Restent, enfin, les caractéristiques spécifiques du parc social : il est intégralement détenu par des acteurs institutionnels, n’a vocation à proposer que des résidences principales et — par définition — il offre des conditions tarifaires beaucoup plus attractives que le secteur libre ce qui, sans surprise, se traduit par une mobilité résidentielle notoirement faible8 et donc, moins de vacance frictionnelle. Le parc général, pour sa part, est détenu à environ 80% par des personnes physiques sujettes aux aléas de la vie, fournit de nombreux autres services qui sont susceptibles de générer de la vacance — les locations touristiques, par exemple — et ne peut matériellement pas s’aligner sur les conditions tarifaires du secteur social9.

En conséquence de quoi, viser un taux de vacance de 5% pour l’ensemble du parc serait outrageusement optimiste.
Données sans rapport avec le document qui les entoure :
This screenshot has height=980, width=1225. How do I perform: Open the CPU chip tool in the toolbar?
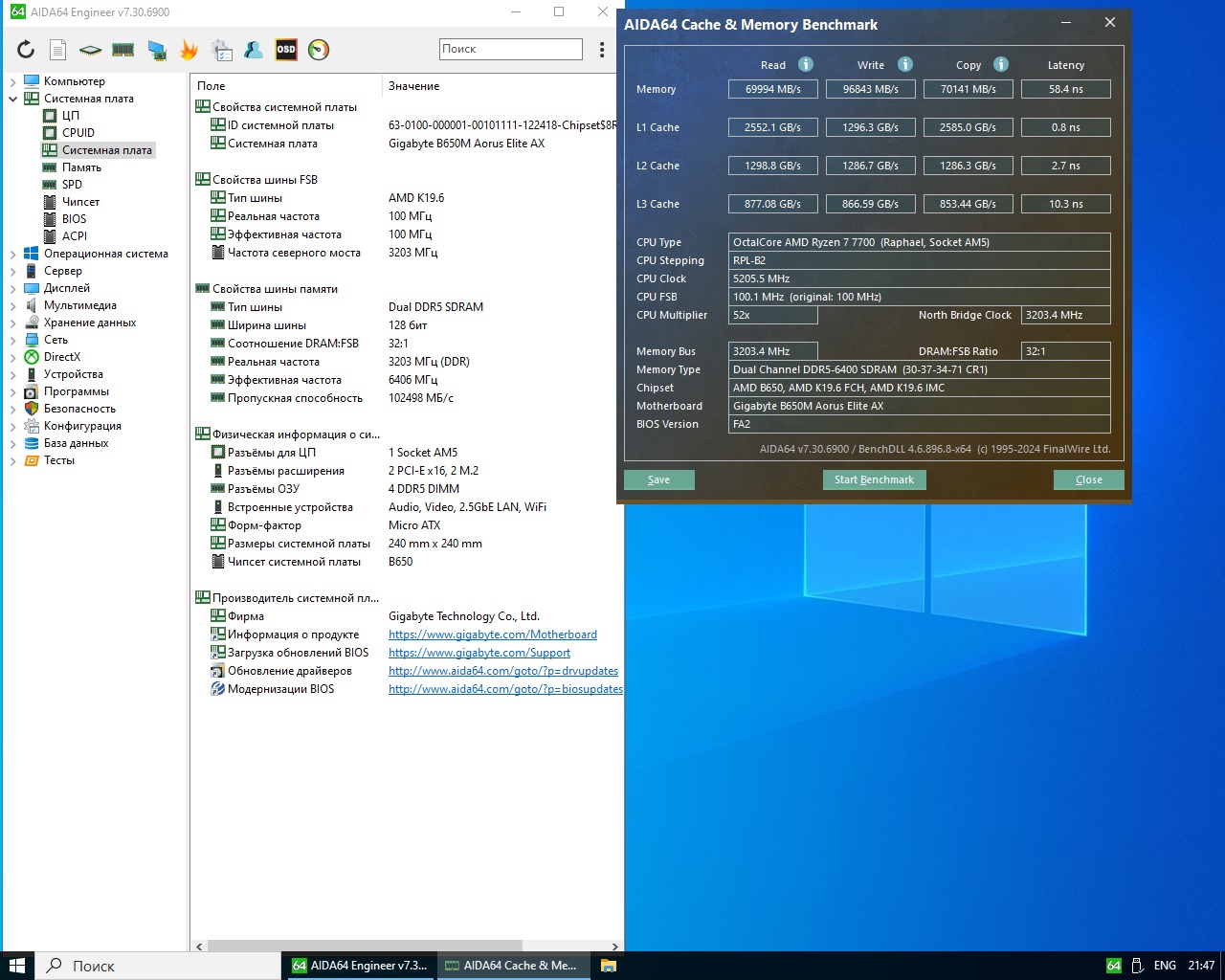click(x=90, y=50)
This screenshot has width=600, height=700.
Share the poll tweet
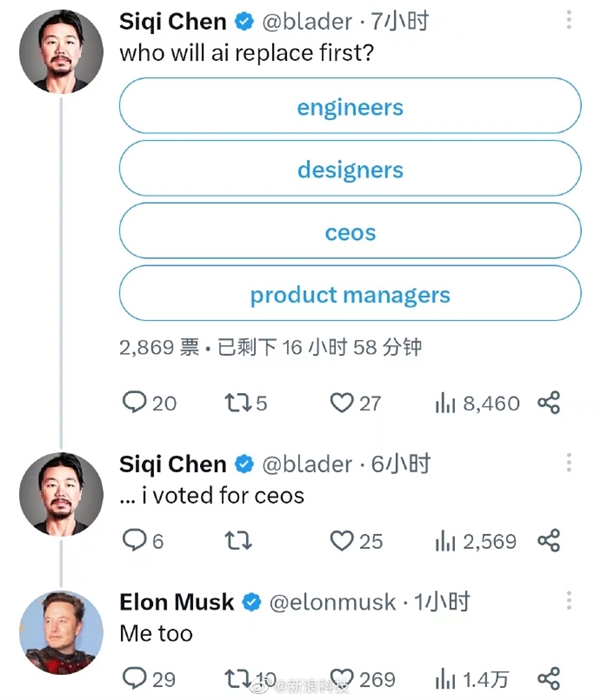[549, 402]
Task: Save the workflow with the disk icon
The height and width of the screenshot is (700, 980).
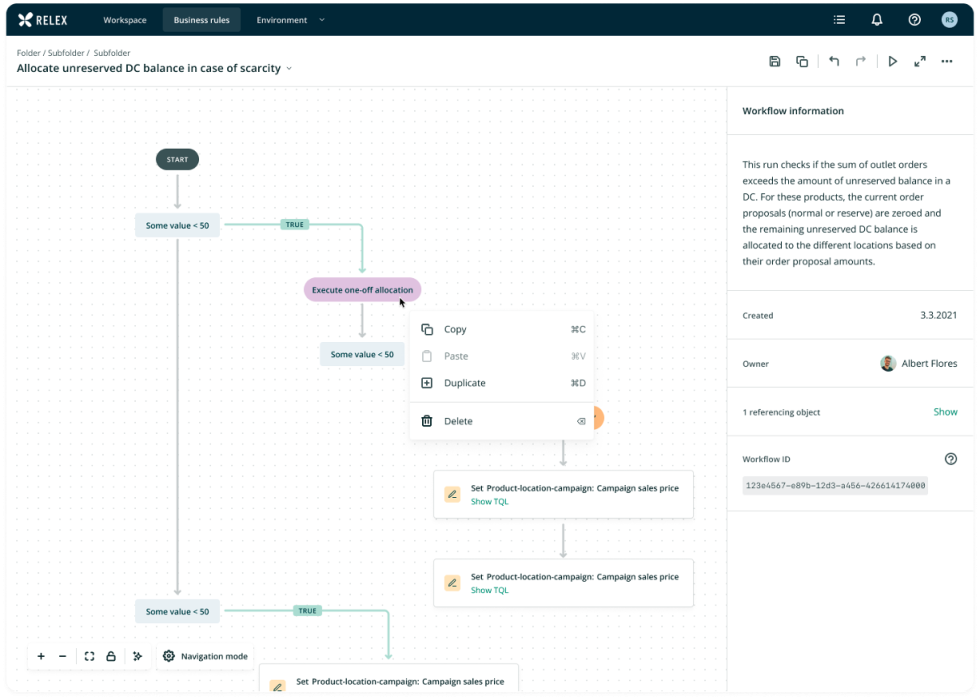Action: [x=774, y=62]
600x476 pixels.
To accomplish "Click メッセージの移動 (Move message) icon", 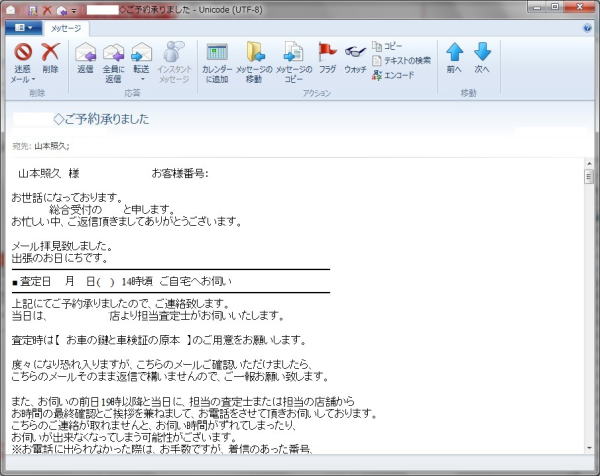I will 256,58.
Il est tout à fait possible, en principe, de réduire ce taux à moins de 8% — notamment en réhabilitant massivement les logements anciens, inadaptés et dégradés de nos centres-villes, en priorisant les secteurs en tension — mais ce sera au prix d’investissements importants et à condition que les règlements d’urbanisme ne s’y opposent pas.


Notes :

  1. Camille Freppel, 37.8 millions de logements en France au 1er janvier 2023, Insee Focus n°309, octobre 2023.
  2. Nous utilisons ici et dans le reste de cet article les données du Répertoire des logements locatifs des bailleurs sociaux (RPLS).
  3. Toujours selon le RPLS, un peu moins de 4% des logements du parc social qui ont fait l’objet d’un Diagnostic de performance énergétique (DPE) étaient classés dans les catégories F et G — les fameuses passoires énergétiques — et ne peuvent plus, en principe, être reloués à moins d’être rénovés.
  4. Voir, en particulier, ce remarquable rapport de l’IGF : Anne Boquet, Jean-Louis Helary, Paul Sauveplane et Alain Weber, Évaluation de politique publique — Mobilisation des logements et des bureaux vacants, janvier 2016.
  5. Pour prendre un exemple d’actualité, la loi de finances pour 2024 prévoit une enveloppe de subvention de 400 millions d’euros pour la rénovation énergétique du parc social.
  6. C’est, de façon très claire, le profil-type de la vacance longue (un an ou plus) des logements détenus par des personnes physiques que dresse le Service des Données et Études Statistiques (SDES). Voir Béatrice Boutchenik et Benoit Mathieu, Les déterminants de la vacance longue durée des logements détenus par les personnes physiques, Service des Données et Études Statistiques (SDES), décembre 2023.
  7. Le drame de la rue d’Aubagne, à Marseille en 2018, est malheureusement une illustration. Suite à l’effondrement des deux bâtiments concernés, la municipalité avait fait évacuer pas moins de 578 immeubles dangereux. Notez par ailleurs que le n°63, qui faisait partie du parc social, était fort heureusement vide au sens du RPLS. Cette vacance a sans doute sauvé quelques vies.
  8. En 2017, l’Insee évaluait le taux de mobilité résidentielle des locataires du parc social à 20.8% contre 48.5% dans le secteur libre.
  9. C’est une tautologie : les bailleurs sociaux bénéficient de conditions économiques exceptionnellement favorables (subventions, fiscalité allégée, conditions d’emprunt etc.) parce qu’ils remplissent une mission de service public.